Убиваемый далекостью оркестр чуть слышен был. Молчали, кажется.
– Это хорошо, что ты приехал. Скучно мне было.
– Нет! Не Надя это. Не Надя. Не сестра.
Говорила волхвованиями, говорила страстью неземною. Да так ли? Губки ее красные перед зубками прыгают. Не губки – уста, уста. Склонялись друг к другу лица незнакомые. Не знает брат сестры своей. Говорит что-то, но что-то иное, иное сказать хочет. И она тоже иное. И час ночной. И пора. Кто-то сказал:
– Прощай.
Кто-то еще сказал:
– Прощай. До завтра.
Кто-то сказал:
– Ну, поцелуемся.
Надя! Надя!
И вот глаза открылись в день. Смешливая игра лучей на вещах незнаемой комнаты. Бежать! Умылся, оделся, убежал. Вот и камни улицы под ногами. Солнце-то! Солнце-то! И шел-бежал. И насвистывал. Радуется-хохочет Солнце. Не хочет оно быть вечным ныне.
– Я юное.
Хохочет-радуется; прогнало ночных.
И бродил у моря. И видел больных, ползающих людей. И видел таких же, как он, праздных; и весело молчал про них.
– Шалопаи!
И было весело, так как ночные ушли в пропасть. Белые дома, чужие люди. А море синее-синее. И никто не сказал; ничто не сказало:
– Лжешь.
Весело было создавать monsieur Mironot. Пятью франками подкупленный слуга шестого этажа, спешно во что-то переодетый, бормоча исковерканные слова, был представлен madame Jolie и хохочущей Наде. Хохочущей смехом забвенным. И отпущен был monsieur Mironot к очередным своим делам.

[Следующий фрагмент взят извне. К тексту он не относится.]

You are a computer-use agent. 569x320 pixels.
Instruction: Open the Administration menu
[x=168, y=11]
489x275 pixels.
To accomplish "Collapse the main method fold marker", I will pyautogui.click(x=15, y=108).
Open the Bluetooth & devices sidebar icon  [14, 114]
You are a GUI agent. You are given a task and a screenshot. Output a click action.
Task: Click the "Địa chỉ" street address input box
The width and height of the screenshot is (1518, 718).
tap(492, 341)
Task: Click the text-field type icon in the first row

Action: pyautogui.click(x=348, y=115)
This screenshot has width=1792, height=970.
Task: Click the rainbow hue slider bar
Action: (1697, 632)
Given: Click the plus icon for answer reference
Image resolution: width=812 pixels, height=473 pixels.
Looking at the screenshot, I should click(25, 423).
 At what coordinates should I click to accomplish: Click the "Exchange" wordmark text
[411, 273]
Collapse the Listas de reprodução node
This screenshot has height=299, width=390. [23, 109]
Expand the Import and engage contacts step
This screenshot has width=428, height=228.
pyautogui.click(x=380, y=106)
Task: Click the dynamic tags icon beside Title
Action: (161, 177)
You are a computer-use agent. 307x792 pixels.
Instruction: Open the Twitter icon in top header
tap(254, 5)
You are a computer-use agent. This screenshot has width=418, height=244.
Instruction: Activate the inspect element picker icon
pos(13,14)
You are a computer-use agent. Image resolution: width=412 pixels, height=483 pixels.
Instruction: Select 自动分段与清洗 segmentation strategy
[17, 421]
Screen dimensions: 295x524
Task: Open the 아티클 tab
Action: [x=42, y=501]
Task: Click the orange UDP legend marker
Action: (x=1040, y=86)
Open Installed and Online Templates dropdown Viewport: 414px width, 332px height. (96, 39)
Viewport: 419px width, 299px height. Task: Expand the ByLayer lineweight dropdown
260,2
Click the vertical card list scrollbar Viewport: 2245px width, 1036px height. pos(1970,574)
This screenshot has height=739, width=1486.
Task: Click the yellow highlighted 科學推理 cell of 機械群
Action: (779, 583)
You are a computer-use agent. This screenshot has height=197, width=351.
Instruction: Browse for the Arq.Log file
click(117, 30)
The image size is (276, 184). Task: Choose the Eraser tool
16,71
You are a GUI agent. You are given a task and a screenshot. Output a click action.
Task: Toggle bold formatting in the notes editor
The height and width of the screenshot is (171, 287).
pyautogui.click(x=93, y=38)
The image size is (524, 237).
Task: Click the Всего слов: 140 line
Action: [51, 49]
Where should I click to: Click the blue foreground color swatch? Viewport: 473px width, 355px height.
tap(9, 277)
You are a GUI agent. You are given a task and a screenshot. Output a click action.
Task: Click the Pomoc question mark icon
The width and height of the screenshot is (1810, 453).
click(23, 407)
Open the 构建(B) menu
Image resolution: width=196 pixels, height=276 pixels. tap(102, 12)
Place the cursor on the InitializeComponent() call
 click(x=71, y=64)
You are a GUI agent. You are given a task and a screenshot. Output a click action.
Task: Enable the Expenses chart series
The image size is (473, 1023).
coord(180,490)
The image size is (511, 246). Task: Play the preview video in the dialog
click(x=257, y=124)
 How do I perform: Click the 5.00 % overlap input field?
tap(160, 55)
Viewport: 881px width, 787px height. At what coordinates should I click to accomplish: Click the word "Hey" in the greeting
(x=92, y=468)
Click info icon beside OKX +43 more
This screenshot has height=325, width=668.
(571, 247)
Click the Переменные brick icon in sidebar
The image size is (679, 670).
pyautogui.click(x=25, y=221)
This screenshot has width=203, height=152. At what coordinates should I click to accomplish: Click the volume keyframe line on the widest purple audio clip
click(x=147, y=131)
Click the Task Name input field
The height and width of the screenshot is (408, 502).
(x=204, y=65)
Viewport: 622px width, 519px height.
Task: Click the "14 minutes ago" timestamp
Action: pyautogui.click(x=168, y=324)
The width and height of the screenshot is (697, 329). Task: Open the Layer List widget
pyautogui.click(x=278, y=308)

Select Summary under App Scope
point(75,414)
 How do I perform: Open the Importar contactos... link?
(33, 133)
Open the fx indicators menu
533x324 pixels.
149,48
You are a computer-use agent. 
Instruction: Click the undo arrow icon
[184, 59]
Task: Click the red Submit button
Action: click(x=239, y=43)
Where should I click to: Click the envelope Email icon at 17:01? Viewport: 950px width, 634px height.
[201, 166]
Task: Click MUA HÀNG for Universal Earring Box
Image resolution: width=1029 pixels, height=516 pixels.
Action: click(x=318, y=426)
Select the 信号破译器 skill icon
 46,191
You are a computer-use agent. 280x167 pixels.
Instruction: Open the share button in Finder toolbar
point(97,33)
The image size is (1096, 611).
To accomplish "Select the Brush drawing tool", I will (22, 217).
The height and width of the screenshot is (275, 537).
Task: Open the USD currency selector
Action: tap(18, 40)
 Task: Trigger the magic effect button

– Я его раз в день кикиморе показывать буду, минут на пять. Довольно с нее.
Глаза Надины, слова Надины раздумчивые в душе веселой Виктора птицами, тоску глаголящими, летают-кружат.
Вечернее очарование вчерашнее, сверканием солнца чужеземного далеко загнанное, вот перед вечером снова пришло-возвратилось, по-новому желанное. И оставались вдвоем. И чуялось нечто.